I have a main class called Bar that calls the class Foo, and I think I put in a deep constructor correctly

The purpose of a deep copy constructor is to copy the contents of one object to another object and changing the copied object shouldn't change the contents of the original, correct?

My code does that, but I don't understand why when I set the original object variable, the copying object doesn't contain that set variable, it just contains the default constructor variable.

public class Bar
{
    public static void main(String[] args)
    {
        Foo object = new Foo();
        object.setName1("qwertyuiop");



//the below line of code should copy object to object2?
        Foo object2 = new Foo(object);          
        System.out.println(object.getName1());

//shouldn't the below line of code should output qwertyuiop since object2 is a copy of object? Why is it outputting the default constructor value Hello World?
        System.out.println(object2.getName1()); 

//changes object2's name1 var to test if it changed object's var. it didn't, so my deep copy constructor is working

        object2.setName1("TROLL");
        System.out.println(object2.getName1()); 
        System.out.println(object.getName1());
    }


}

public class Foo
{

    //instance variable(s)
    private String name1;

    public Foo()
    {
        System.out.println("Default Constructor called");
        name1= "Hello World";

    }
    //deep copy constructor
    public Foo(Foo deepCopyObject)
    {   

        name1 = deepCopyObject.name1; 

    }
    public String getName1() {
    return name1;
}
public void setName1(String name1) {
    this.name1 = name1;
}
}

回答1:

That's not deep copy. Java is not C++. You are free to write a copy constructor that takes a Foo instance and initializes it with another Foo, but there's no language support to help you with the implementation. It's completely up to you.

You also should know that Java doesn't require a copy constructor the same way C++ does. Java objects live on the heap. The thing you pass to a method is a reference to an object on the heap, not a copy of an object.

You can write a copy constructor, but it's up to you how it acts.
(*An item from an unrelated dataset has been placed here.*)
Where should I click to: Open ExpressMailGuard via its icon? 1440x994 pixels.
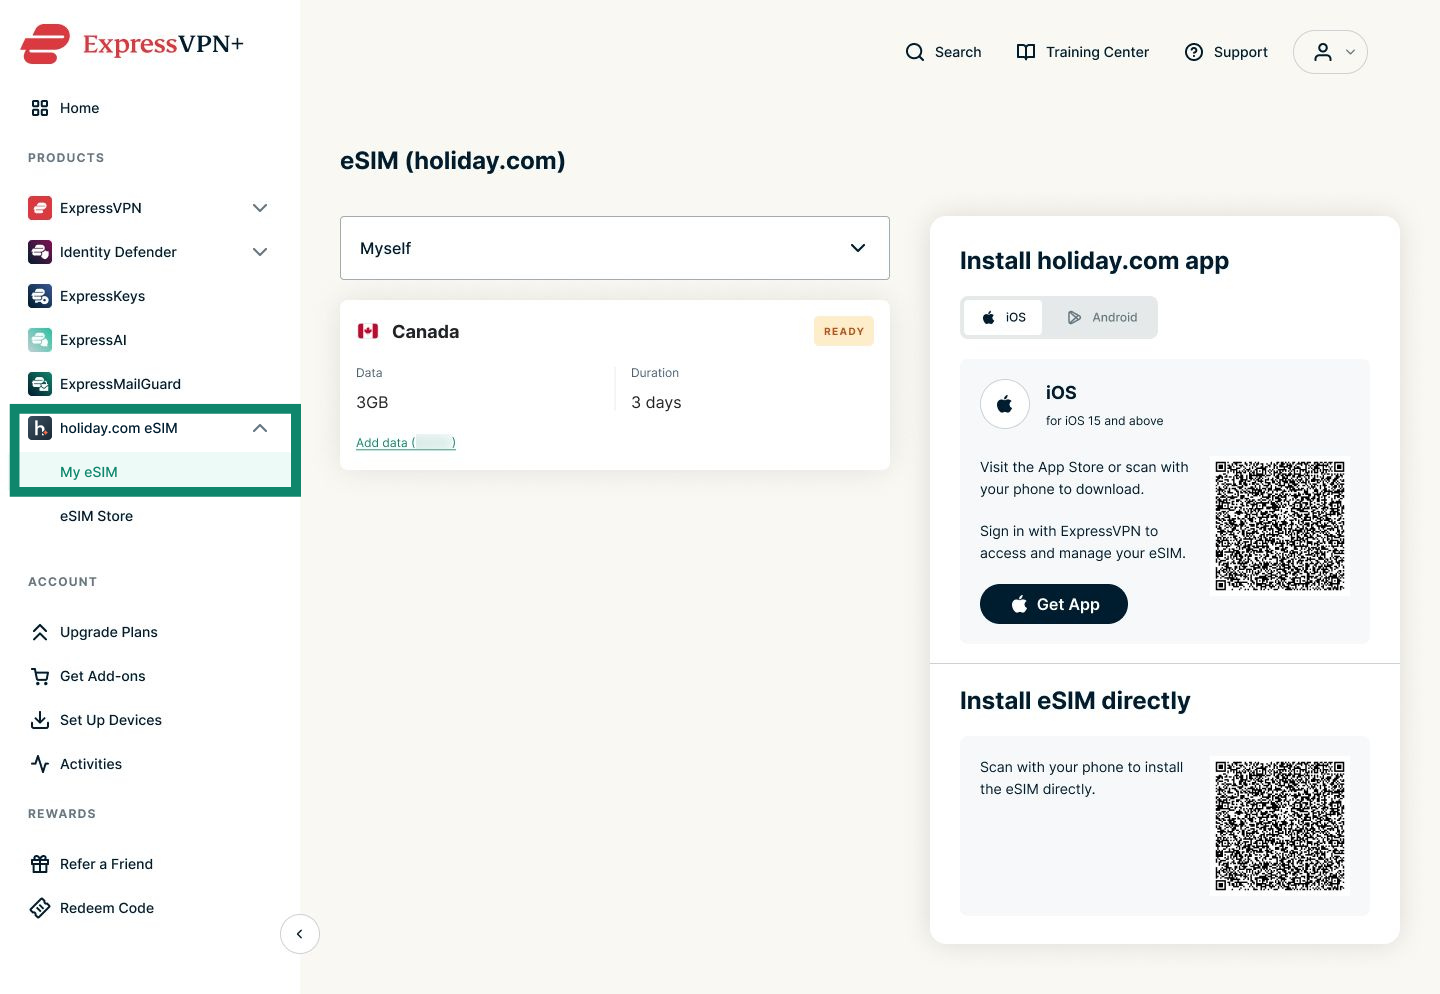[x=40, y=384]

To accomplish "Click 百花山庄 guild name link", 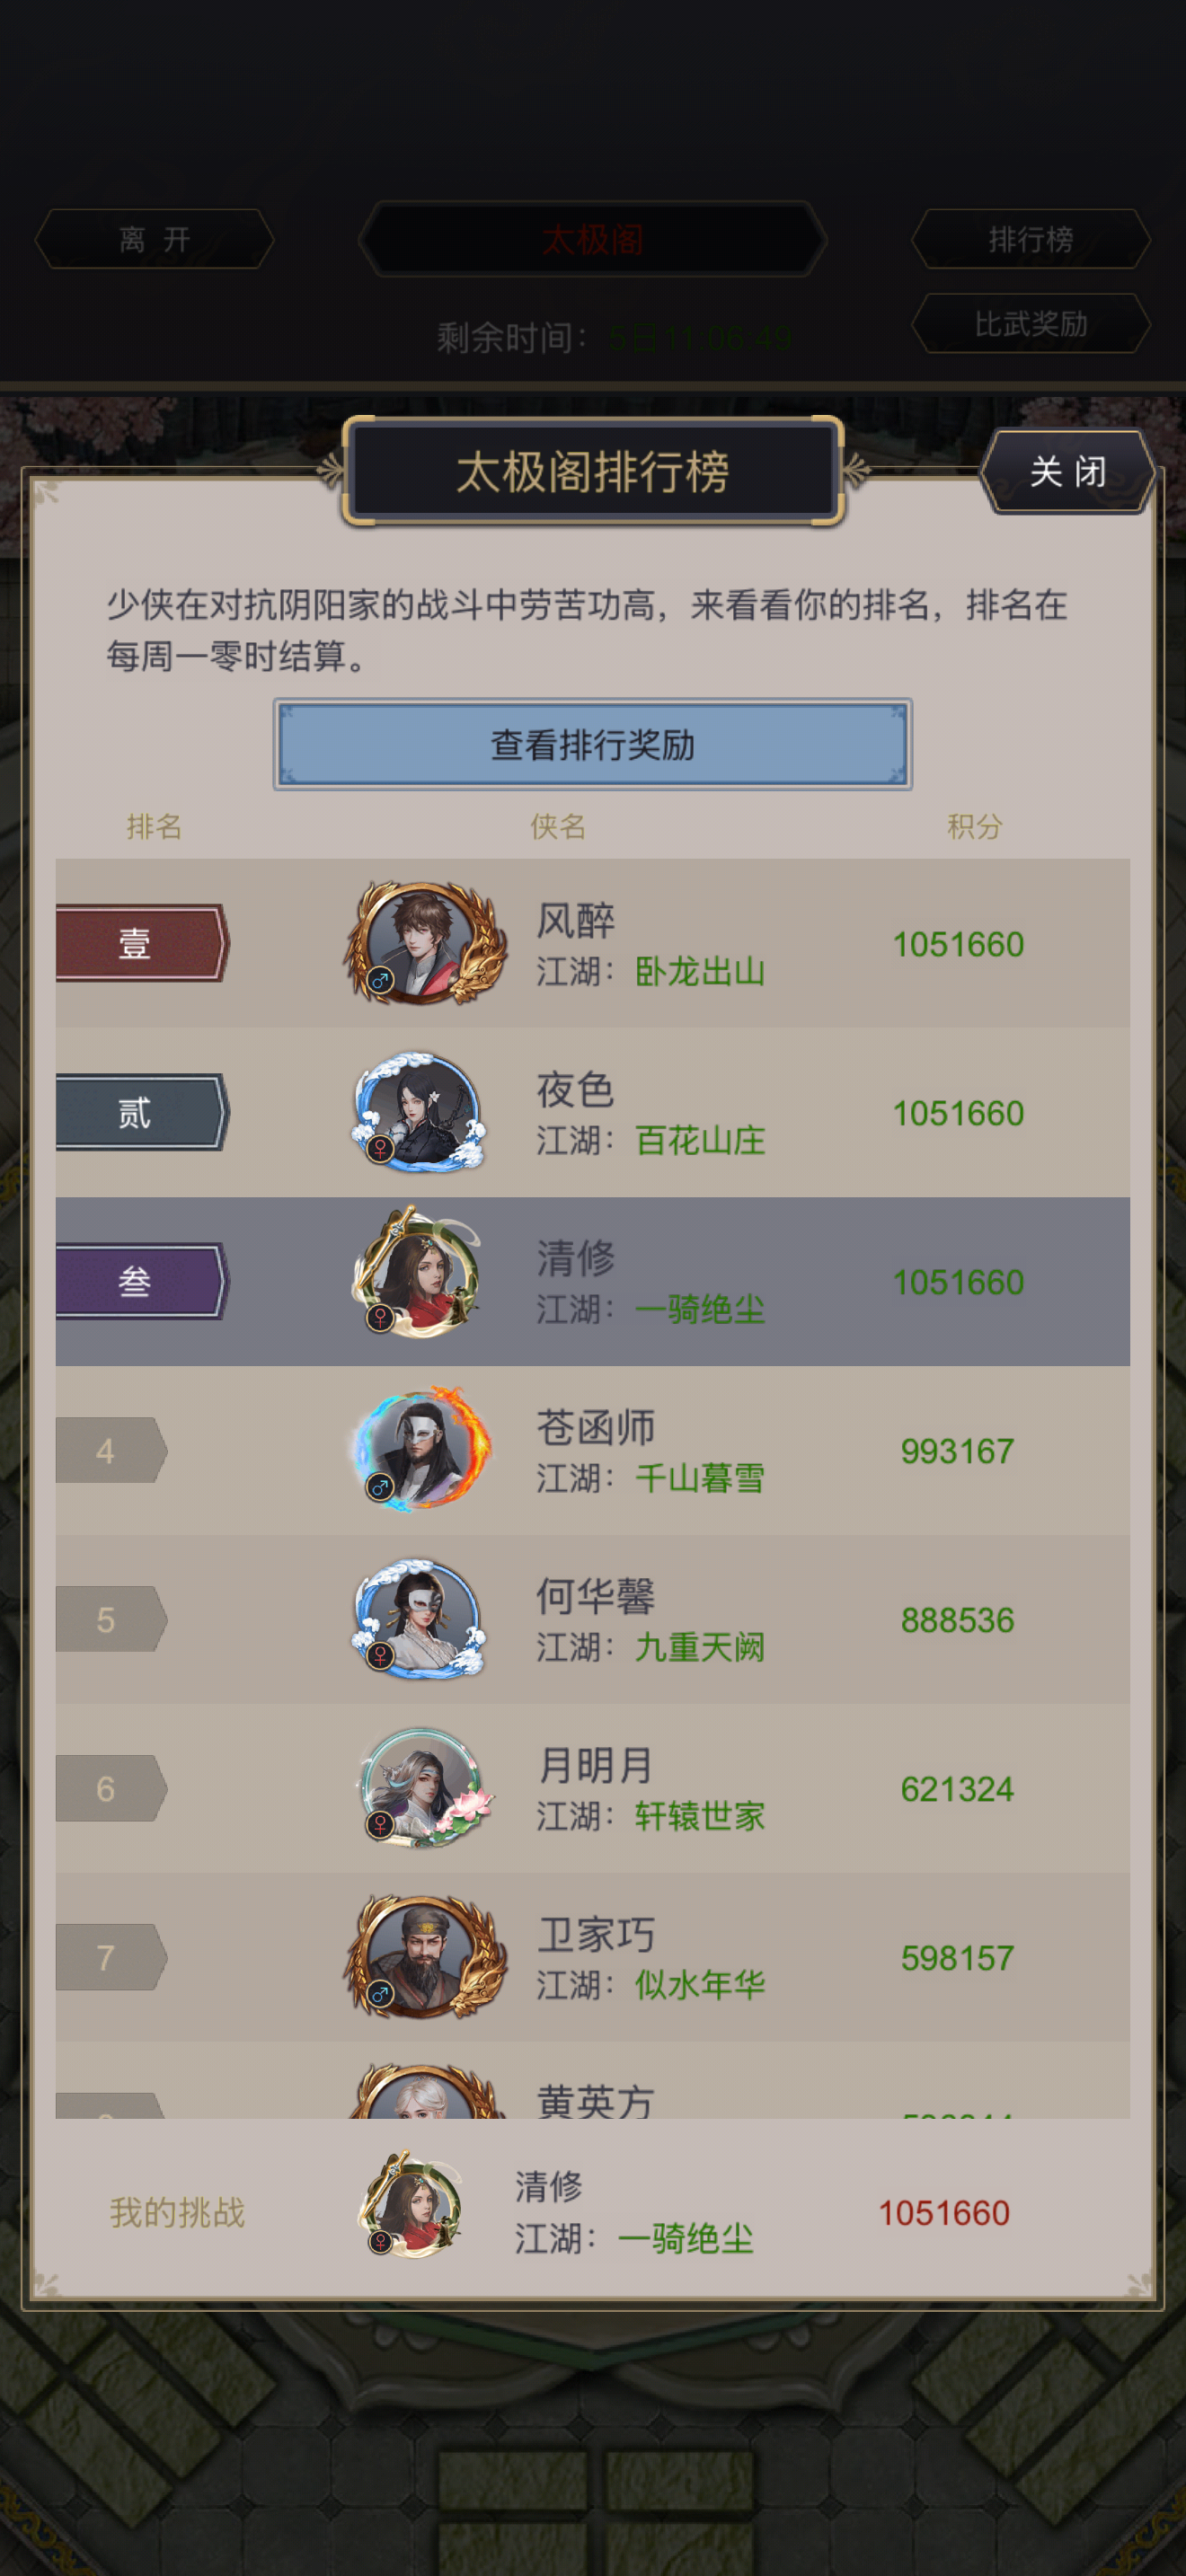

You've got to be very careful:

public class Foo {
    private Map<String, Bar> barDictionary;

    public Foo() {
        this.barDictionary = new HashMap<String, Bar>();
    }

    public Foo(Foo f) { 
        // What happens here is up to you.  I'd recommend making a deep copy in this case.
        this.barDictionary = new HashMap<String, Bar>(); 
        this.barDictionary.putAll(f.barDictionary);  // Question: What about the Bar references?  What happens to those?
    }
}


回答2:

Firstly, because String is immutable, your Foo doesn't really have any depth, so the difference between a deep copy and a shallow copy doesn't really exist. For non-immutable type fields, setting this.field = other.field will make this a shallow copy. You will need to make a deep copy of other.field (recursively until you reach objects with only immutable or primitive fields).

Secondly, to answer the question in the comment in you code, it works correctly for me. System.out.println(object2.getName1()); does output qwertyuiop.